— BEGIN SUPPLIED MATERIAL —
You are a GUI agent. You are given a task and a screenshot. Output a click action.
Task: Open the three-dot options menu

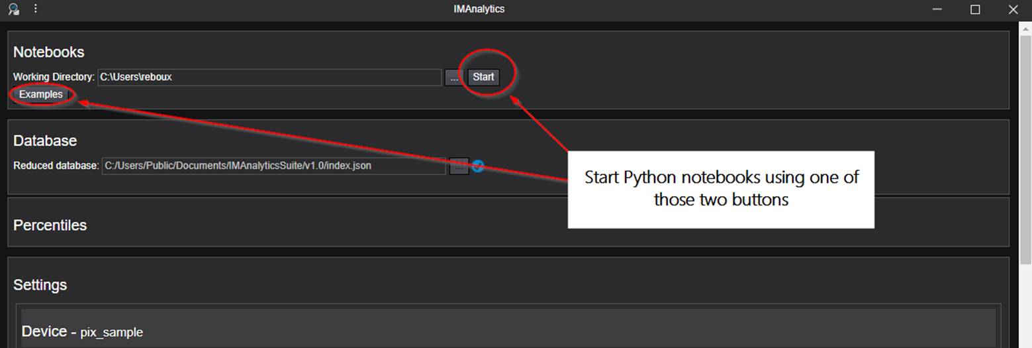36,9

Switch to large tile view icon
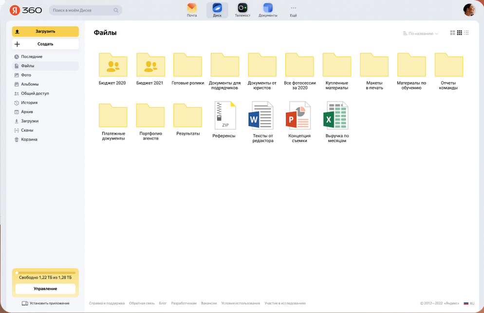(x=452, y=33)

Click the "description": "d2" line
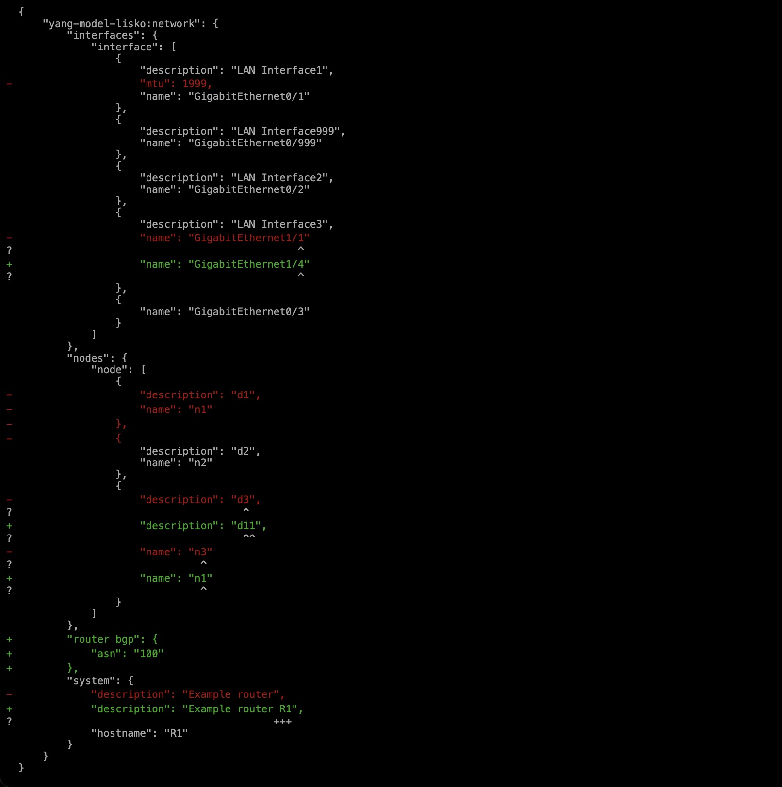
— END SUPPLIED MATERIAL —
◆ WORK TO BE COMPLETED:
Transcribe the text of all the records above line for line, leaving out the pictures.

◆ COMPLETE RESPONSE:
You are a GUI agent. You are given a task and a screenshot. Output a click action.
Task: Open the three-dot options menu

36,9

Switch to large tile view icon
(x=452, y=33)

Click the "description": "d2" line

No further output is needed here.